Orações
Salve Rainha
Antífona mariana medieval que encerra o terço, invocando Maria como advogada e mãe de misericórdia.
Salve, Rainha, Mãe de misericórdia, vida, doçura e esperança nossa, salve! A vós bradamos, os degredados filhos de Eva; a vós suspiramos, gemendo e chorando neste vale de lágrimas. Eia, pois, advogada nossa, esses vossos olhos misericordiosos a nós volvei; e, depois deste desterro, mostrai-nos Jesus, bendito fruto do vosso ventre. Ó clemente, ó piedosa, ó doce sempre Virgem Maria! Rogai por nós, santa Mãe de Deus, para que sejamos dignos das promessas de Cristo. Amém.

- Uso
- Final do terço, antífona final de Completas (Trindade ao Advento)
- Origem
- Composição medieval (c. século XI), autoria tradicionalmente discutida entre monges beneditinos
Sobre esta oração
A «Salve Rainha» (em latim, «Salve Regina») é uma das quatro grandes antífonas marianas do ofício divino, de origem medieval — atribuída, sem certeza documental definitiva, a monges do século XI, entre eles Hermano Contracto. Tornou-se uma das orações marianas mais difundidas do Ocidente cristão.

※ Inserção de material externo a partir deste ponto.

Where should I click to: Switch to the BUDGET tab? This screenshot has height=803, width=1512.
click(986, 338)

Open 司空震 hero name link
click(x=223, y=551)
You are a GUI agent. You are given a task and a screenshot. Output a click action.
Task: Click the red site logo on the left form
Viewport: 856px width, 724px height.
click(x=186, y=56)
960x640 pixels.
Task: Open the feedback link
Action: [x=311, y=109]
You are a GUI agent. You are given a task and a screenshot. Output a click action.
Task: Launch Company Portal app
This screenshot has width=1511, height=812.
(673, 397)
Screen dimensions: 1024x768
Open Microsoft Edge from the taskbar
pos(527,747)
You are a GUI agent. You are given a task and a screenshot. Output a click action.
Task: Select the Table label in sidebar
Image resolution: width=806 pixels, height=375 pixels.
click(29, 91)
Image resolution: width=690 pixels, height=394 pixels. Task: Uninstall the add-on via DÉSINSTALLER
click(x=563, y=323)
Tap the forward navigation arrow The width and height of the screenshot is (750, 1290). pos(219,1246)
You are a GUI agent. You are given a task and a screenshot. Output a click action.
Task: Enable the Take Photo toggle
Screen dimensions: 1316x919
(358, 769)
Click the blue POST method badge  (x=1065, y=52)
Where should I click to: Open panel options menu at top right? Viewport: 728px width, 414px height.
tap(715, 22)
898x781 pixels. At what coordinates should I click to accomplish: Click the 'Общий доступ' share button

Seu tom é marcadamente diferente do de outras orações marianas: descreve a condição humana como exílio («vale de lágrimas», «degredados filhos de Eva») e pede a Maria que interceda junto a Jesus por quem ainda peregrina nesta vida — daí o título de «advogada nossa».
É tradicionalmente rezada ao final do terço e, na liturgia das horas, como antífona final de Completas — a última oração do dia — no período entre a Solenidade da Santíssima Trindade e o Advento.